### ASSIGNED TASK
Please retype the line that contains "The image size is (1120, 1079)." and all lines that follow it to the end of the entries below, exactly as they stand, with nothing added.

### ENTRIES PROVIDED

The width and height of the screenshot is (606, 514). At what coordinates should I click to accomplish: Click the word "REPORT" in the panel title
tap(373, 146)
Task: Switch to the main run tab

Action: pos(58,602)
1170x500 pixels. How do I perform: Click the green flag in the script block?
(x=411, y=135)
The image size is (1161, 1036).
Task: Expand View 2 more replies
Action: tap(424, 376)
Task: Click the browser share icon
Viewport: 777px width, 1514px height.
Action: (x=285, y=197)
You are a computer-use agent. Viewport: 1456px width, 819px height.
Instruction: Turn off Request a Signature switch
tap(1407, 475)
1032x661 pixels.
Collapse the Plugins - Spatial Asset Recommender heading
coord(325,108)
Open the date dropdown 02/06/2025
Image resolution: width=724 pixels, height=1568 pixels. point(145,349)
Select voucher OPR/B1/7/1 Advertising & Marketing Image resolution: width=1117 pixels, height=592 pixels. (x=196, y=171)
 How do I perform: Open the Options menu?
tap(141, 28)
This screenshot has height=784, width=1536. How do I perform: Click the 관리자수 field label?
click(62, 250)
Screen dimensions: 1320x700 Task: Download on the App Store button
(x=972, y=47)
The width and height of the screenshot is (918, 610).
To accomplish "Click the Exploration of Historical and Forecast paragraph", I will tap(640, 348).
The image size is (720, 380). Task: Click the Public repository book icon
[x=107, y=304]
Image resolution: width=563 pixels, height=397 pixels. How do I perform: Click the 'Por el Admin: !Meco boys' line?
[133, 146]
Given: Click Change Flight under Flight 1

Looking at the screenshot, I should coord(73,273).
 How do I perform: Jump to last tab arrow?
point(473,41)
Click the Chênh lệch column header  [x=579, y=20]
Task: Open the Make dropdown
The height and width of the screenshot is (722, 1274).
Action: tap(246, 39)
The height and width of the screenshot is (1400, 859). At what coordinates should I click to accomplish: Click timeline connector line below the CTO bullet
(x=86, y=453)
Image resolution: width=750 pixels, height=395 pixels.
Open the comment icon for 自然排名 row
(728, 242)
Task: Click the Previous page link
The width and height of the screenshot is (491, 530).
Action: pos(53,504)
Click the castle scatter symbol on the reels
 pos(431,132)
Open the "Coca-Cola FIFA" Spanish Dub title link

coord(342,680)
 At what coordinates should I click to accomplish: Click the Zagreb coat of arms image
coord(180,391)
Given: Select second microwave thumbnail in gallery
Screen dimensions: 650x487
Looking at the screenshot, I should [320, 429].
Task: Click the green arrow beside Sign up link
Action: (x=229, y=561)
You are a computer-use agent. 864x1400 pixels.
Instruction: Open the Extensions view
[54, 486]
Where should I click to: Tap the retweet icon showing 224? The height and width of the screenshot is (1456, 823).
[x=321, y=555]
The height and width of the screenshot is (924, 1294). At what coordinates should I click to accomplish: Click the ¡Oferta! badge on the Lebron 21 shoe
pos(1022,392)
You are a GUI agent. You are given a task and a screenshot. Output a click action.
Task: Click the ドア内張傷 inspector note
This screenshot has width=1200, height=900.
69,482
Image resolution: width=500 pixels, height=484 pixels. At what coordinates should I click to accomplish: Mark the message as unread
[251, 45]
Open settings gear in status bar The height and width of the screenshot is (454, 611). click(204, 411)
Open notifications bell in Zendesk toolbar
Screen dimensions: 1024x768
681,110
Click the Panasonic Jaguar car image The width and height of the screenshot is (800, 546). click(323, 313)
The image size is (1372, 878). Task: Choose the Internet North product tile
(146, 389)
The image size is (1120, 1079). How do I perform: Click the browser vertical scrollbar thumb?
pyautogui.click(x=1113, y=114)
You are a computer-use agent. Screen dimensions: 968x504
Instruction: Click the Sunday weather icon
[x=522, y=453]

### EXERCISE RESULT
The image size is (1120, 1079). How do I perform: Click the browser vertical scrollbar thumb?
pyautogui.click(x=1113, y=114)
You are a computer-use agent. Screen dimensions: 968x504
Instruction: Click the Sunday weather icon
[x=522, y=453]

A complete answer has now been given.